::: DATA PROVIDED

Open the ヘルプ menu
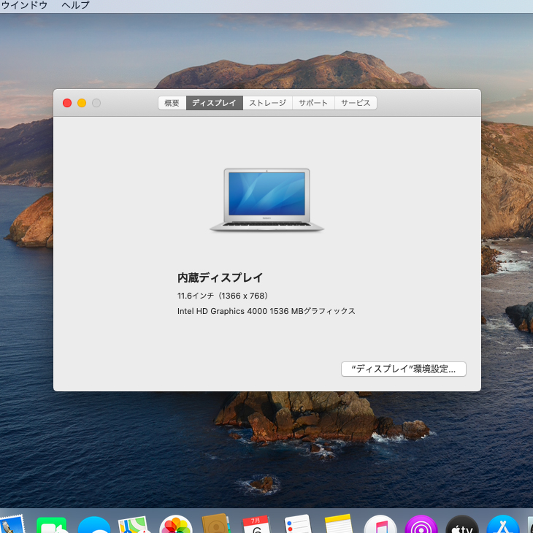The height and width of the screenshot is (533, 533). tap(75, 5)
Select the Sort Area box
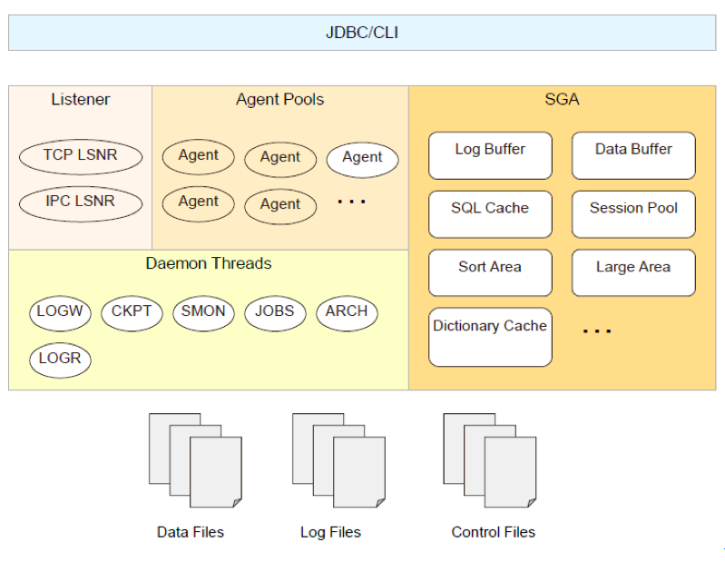This screenshot has width=725, height=562. pos(490,272)
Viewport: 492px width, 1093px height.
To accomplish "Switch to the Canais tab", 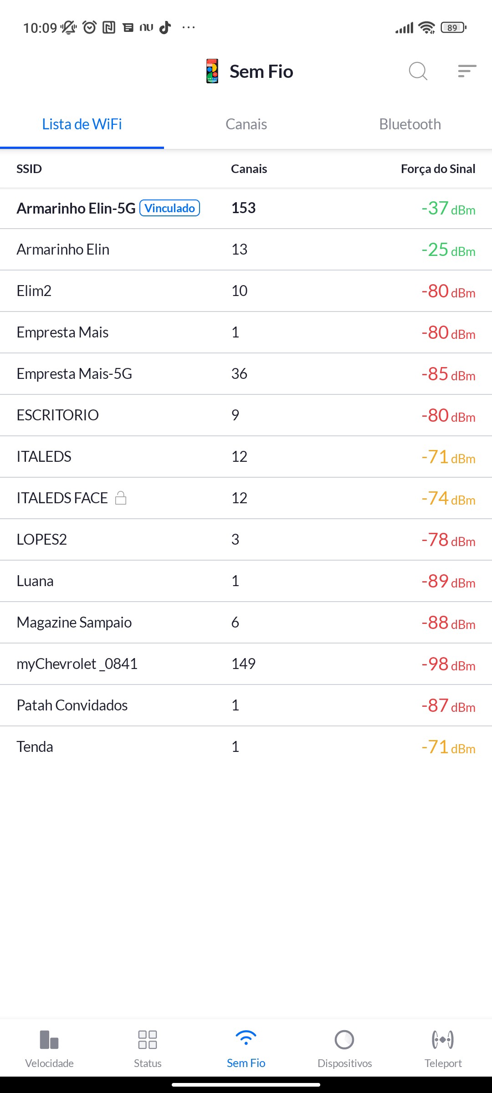I will (246, 124).

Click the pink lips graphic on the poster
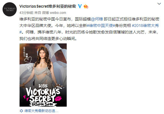click(x=58, y=98)
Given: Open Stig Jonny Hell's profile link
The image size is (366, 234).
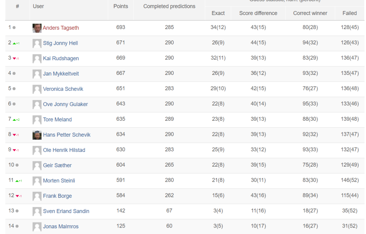Looking at the screenshot, I should (60, 43).
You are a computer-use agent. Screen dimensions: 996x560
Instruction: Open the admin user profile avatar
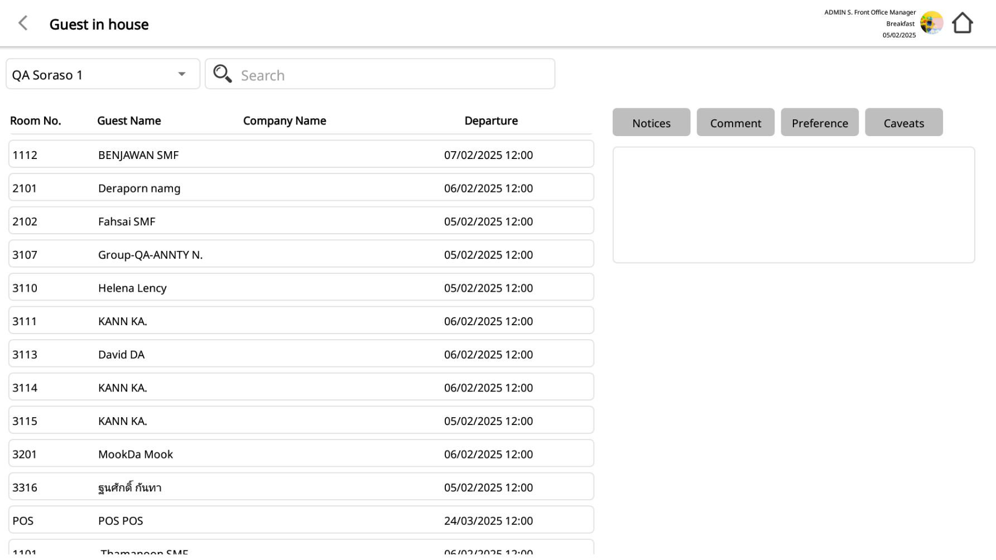(931, 23)
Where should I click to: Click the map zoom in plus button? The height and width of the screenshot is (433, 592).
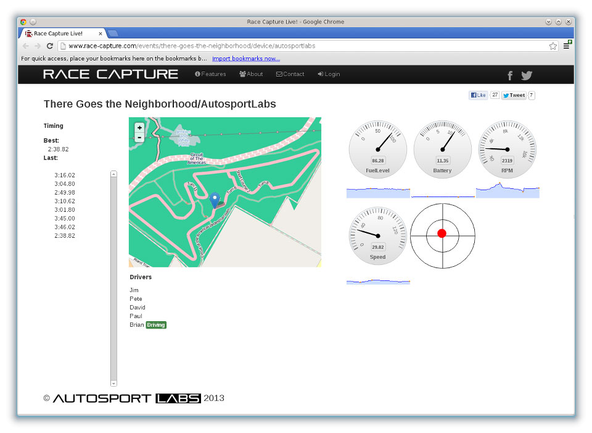coord(139,128)
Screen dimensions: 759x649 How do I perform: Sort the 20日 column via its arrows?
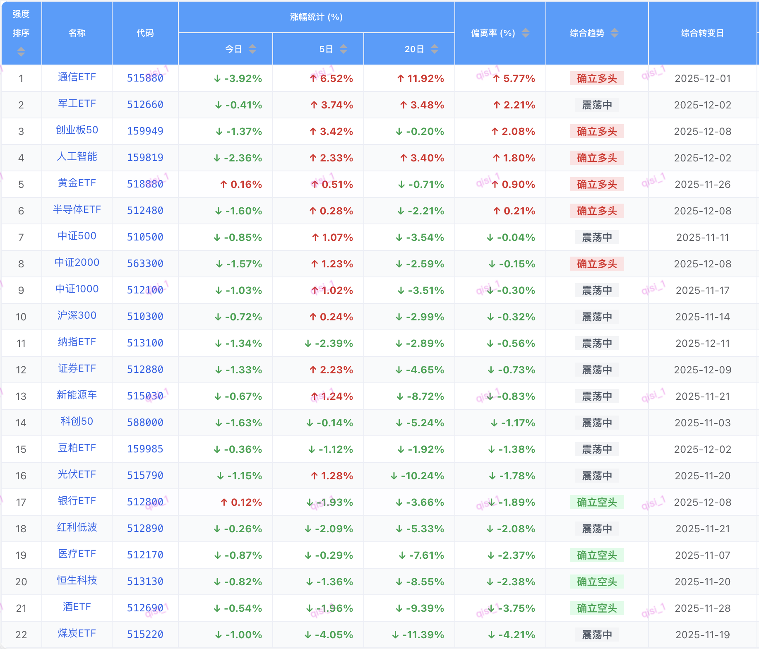pos(435,49)
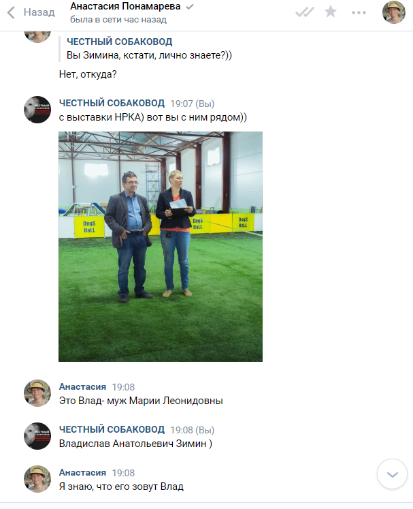413x509 pixels.
Task: Click quoted reply from ЧЕСТНЫЙ СОБАКОВОД
Action: click(x=149, y=48)

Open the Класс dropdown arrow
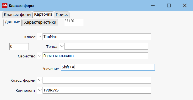click(x=40, y=37)
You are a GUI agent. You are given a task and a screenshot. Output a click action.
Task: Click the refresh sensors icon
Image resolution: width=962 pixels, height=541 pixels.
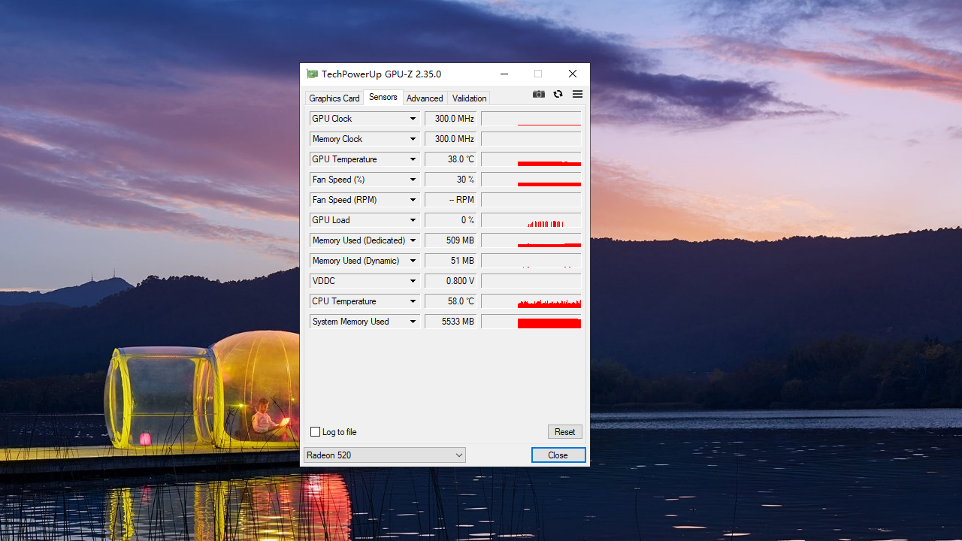(x=558, y=94)
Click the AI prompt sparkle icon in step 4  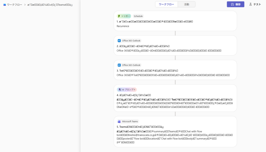[119, 90]
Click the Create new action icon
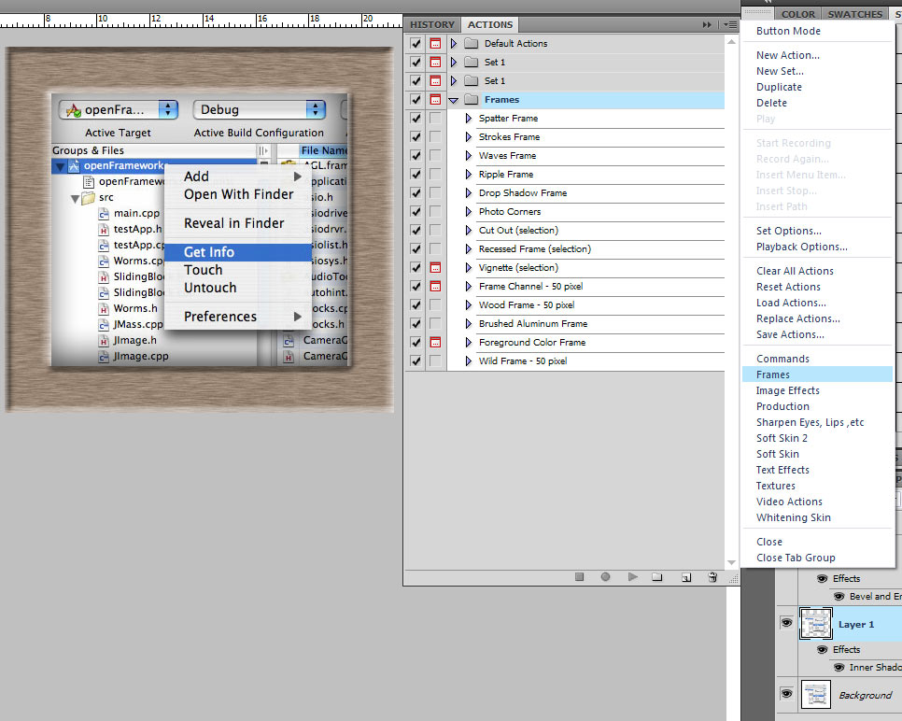Image resolution: width=902 pixels, height=721 pixels. point(685,577)
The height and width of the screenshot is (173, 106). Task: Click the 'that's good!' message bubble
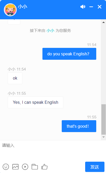(x=79, y=126)
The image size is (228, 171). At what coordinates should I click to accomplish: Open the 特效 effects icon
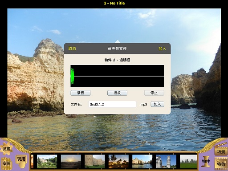point(221,164)
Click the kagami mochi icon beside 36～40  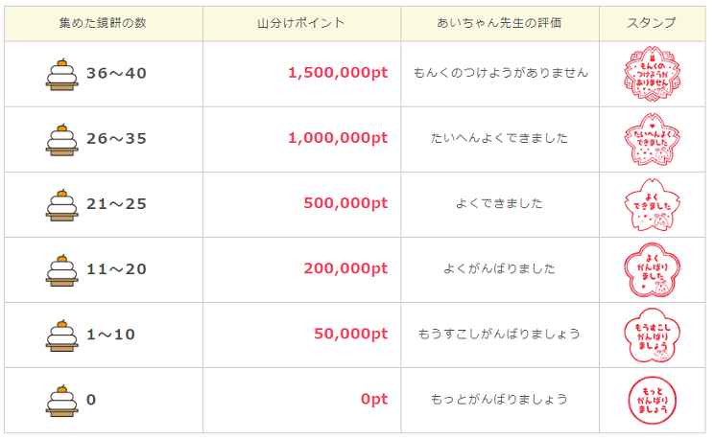(61, 74)
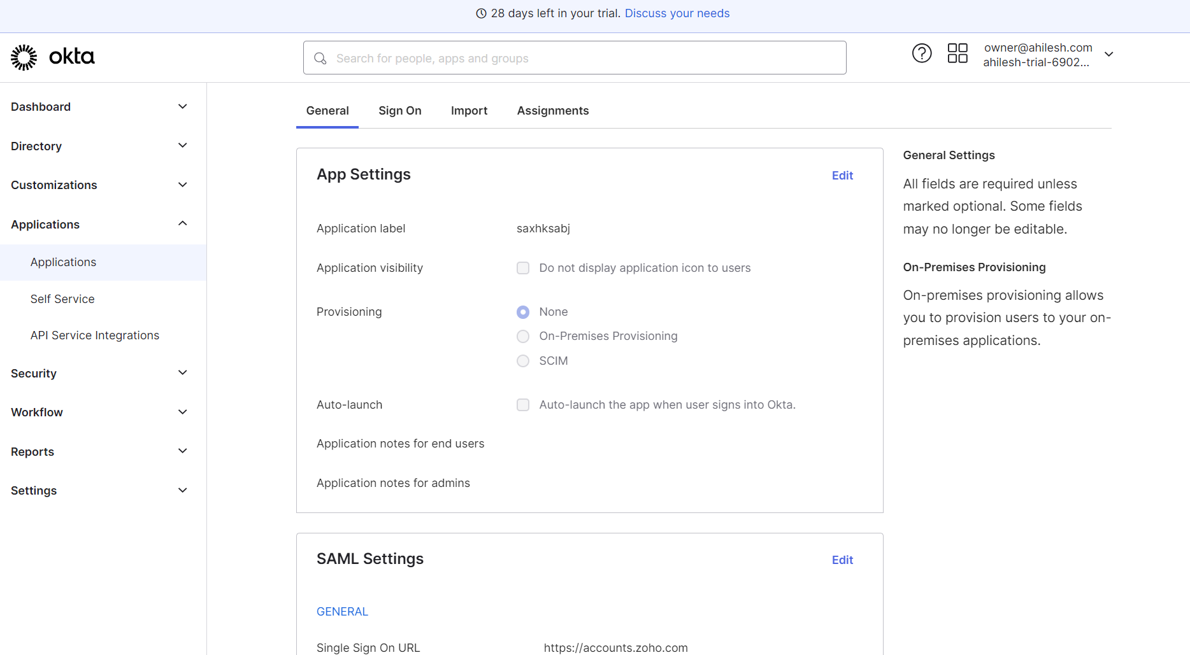
Task: Open the help question mark icon
Action: click(921, 53)
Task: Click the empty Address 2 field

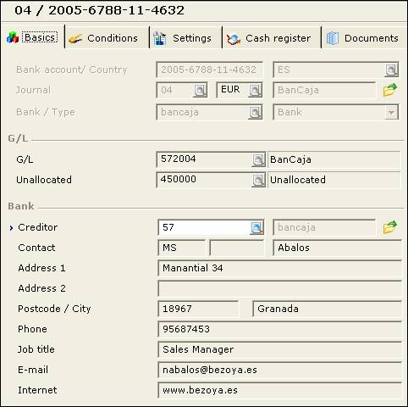Action: pos(279,288)
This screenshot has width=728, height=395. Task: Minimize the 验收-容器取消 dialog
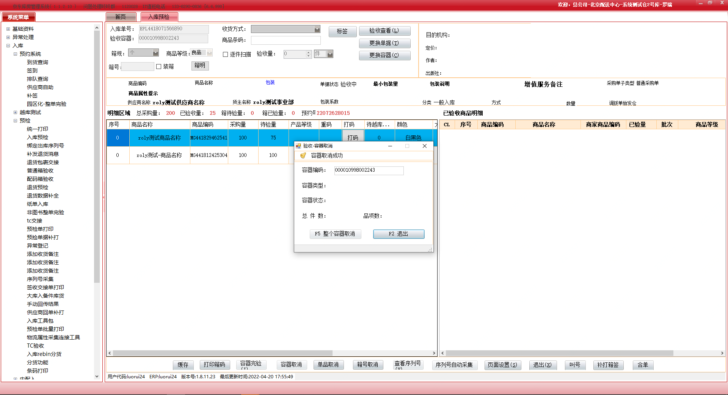coord(390,146)
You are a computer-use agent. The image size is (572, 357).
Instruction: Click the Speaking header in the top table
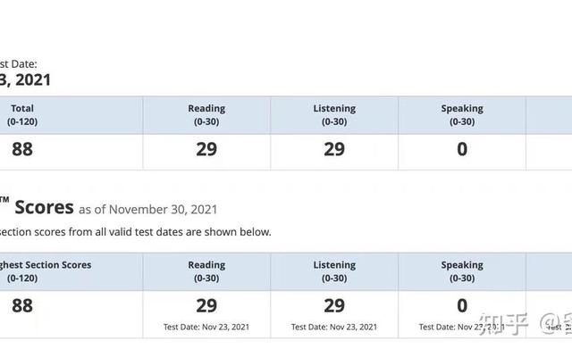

::::::

PROBLEM:
Write out every line of the entries that holds the word "agent".

REPLY TO THE TASK:
You are a computer-use agent. Screen dimensions: 996x560
You are a GUI agent. You are given a task and a screenshot. Output a click action.
You are a computer-use agent. The image size is (572, 357).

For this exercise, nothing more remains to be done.